··· Dataset ···

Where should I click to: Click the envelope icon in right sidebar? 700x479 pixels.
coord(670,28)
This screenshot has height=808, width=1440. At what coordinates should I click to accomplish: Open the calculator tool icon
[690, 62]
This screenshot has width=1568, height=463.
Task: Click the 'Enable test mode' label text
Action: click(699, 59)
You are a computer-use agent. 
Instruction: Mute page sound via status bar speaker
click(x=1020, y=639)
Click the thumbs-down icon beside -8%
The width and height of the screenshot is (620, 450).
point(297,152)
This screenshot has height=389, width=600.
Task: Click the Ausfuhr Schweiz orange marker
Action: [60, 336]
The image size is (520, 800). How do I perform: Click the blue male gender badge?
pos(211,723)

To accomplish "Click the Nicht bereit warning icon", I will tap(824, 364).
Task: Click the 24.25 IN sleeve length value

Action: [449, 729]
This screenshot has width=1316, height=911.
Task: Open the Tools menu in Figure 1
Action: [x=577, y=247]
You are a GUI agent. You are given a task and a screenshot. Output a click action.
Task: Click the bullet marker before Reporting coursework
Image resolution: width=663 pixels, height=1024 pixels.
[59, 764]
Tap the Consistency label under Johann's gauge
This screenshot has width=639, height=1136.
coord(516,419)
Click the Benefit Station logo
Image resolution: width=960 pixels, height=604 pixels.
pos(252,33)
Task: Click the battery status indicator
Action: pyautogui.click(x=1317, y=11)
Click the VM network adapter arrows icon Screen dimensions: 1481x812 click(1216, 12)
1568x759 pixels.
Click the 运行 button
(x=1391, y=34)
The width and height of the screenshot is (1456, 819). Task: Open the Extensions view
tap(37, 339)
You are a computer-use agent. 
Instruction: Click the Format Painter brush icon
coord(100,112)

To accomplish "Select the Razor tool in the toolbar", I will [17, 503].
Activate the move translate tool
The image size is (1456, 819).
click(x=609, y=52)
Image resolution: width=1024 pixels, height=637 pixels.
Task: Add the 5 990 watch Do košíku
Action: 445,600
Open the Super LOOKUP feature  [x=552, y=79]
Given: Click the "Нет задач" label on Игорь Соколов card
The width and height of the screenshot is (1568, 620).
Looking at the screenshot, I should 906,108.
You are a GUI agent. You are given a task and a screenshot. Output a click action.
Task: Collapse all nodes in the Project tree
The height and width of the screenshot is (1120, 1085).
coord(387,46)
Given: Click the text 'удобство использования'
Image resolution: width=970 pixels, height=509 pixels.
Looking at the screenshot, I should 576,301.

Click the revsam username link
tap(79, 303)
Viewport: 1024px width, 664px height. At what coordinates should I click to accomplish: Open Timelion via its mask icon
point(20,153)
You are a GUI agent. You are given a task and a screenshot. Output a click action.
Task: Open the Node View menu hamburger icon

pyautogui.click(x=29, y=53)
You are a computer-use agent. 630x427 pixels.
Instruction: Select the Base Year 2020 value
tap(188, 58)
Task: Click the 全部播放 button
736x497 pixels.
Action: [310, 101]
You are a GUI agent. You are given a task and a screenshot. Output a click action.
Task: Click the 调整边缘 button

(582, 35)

···

• **To be done**
Turn every line of the entries above into a JSON list of strings, one string for each line, with blank lines left out.

• **Solution to the exercise**
[
  "Where should I click to: Click the envelope icon in right sidebar? 700x479 pixels.",
  "coord(670,28)",
  "This screenshot has height=808, width=1440. At what coordinates should I click to accomplish: Open the calculator tool icon",
  "[690, 62]",
  "This screenshot has width=1568, height=463.",
  "Task: Click the 'Enable test mode' label text",
  "Action: click(699, 59)",
  "You are a computer-use agent. ",
  "Instruction: Mute page sound via status bar speaker",
  "click(x=1020, y=639)",
  "Click the thumbs-down icon beside -8%",
  "The width and height of the screenshot is (620, 450).",
  "point(297,152)",
  "This screenshot has height=389, width=600.",
  "Task: Click the Ausfuhr Schweiz orange marker",
  "Action: [60, 336]",
  "The image size is (520, 800). How do I perform: Click the blue male gender badge?",
  "pos(211,723)",
  "To accomplish \"Click the Nicht bereit warning icon\", I will tap(824, 364).",
  "Task: Click the 24.25 IN sleeve length value",
  "Action: [449, 729]",
  "This screenshot has width=1316, height=911.",
  "Task: Open the Tools menu in Figure 1",
  "Action: [x=577, y=247]",
  "You are a GUI agent. You are given a task and a screenshot. Output a click action.",
  "Task: Click the bullet marker before Reporting coursework",
  "Image resolution: width=663 pixels, height=1024 pixels.",
  "[59, 764]",
  "Tap the Consistency label under Johann's gauge",
  "This screenshot has width=639, height=1136.",
  "coord(516,419)",
  "Click the Benefit Station logo",
  "Image resolution: width=960 pixels, height=604 pixels.",
  "pos(252,33)",
  "Task: Click the battery status indicator",
  "Action: pyautogui.click(x=1317, y=11)",
  "Click the VM network adapter arrows icon Screen dimensions: 1481x812 click(1216, 12)",
  "1568x759 pixels.",
  "Click the 运行 button",
  "(x=1391, y=34)",
  "The width and height of the screenshot is (1456, 819). Task: Open the Extensions view",
  "tap(37, 339)",
  "You are a computer-use agent. ",
  "Instruction: Click the Format Painter brush icon",
  "coord(100,112)",
  "To accomplish \"Select the Razor tool in the toolbar\", I will [17, 503].",
  "Activate the move translate tool",
  "The image size is (1456, 819).",
  "click(x=609, y=52)",
  "Image resolution: width=1024 pixels, height=637 pixels.",
  "Task: Add the 5 990 watch Do košíku",
  "Action: 445,600",
  "Open the Super LOOKUP feature  [x=552, y=79]",
  "Given: Click the \"Нет задач\" label on Игорь Соколов card",
  "The width and height of the screenshot is (1568, 620).",
  "Looking at the screenshot, I should 906,108.",
  "You are a GUI agent. You are given a task and a screenshot. Output a click action.",
  "Task: Collapse all nodes in the Project tree",
  "The height and width of the screenshot is (1120, 1085).",
  "coord(387,46)",
  "Given: Click the text 'удобство использования'",
  "Image resolution: width=970 pixels, height=509 pixels.",
  "Looking at the screenshot, I should 576,301.",
  "Click the revsam username link",
  "tap(79, 303)",
  "Viewport: 1024px width, 664px height. At what coordinates should I click to accomplish: Open Timelion via its mask icon",
  "point(20,153)",
  "You are a GUI agent. You are given a task and a screenshot. Output a click action.",
  "Task: Open the Node View menu hamburger icon",
  "pyautogui.click(x=29, y=53)",
  "You are a computer-use agent. 630x427 pixels.",
  "Instruction: Select the Base Year 2020 value",
  "tap(188, 58)",
  "Task: Click the 全部播放 button",
  "736x497 pixels.",
  "Action: [310, 101]",
  "You are a GUI agent. You are given a task and a screenshot. Output a click action.",
  "Task: Click the 调整边缘 button",
  "(582, 35)"
]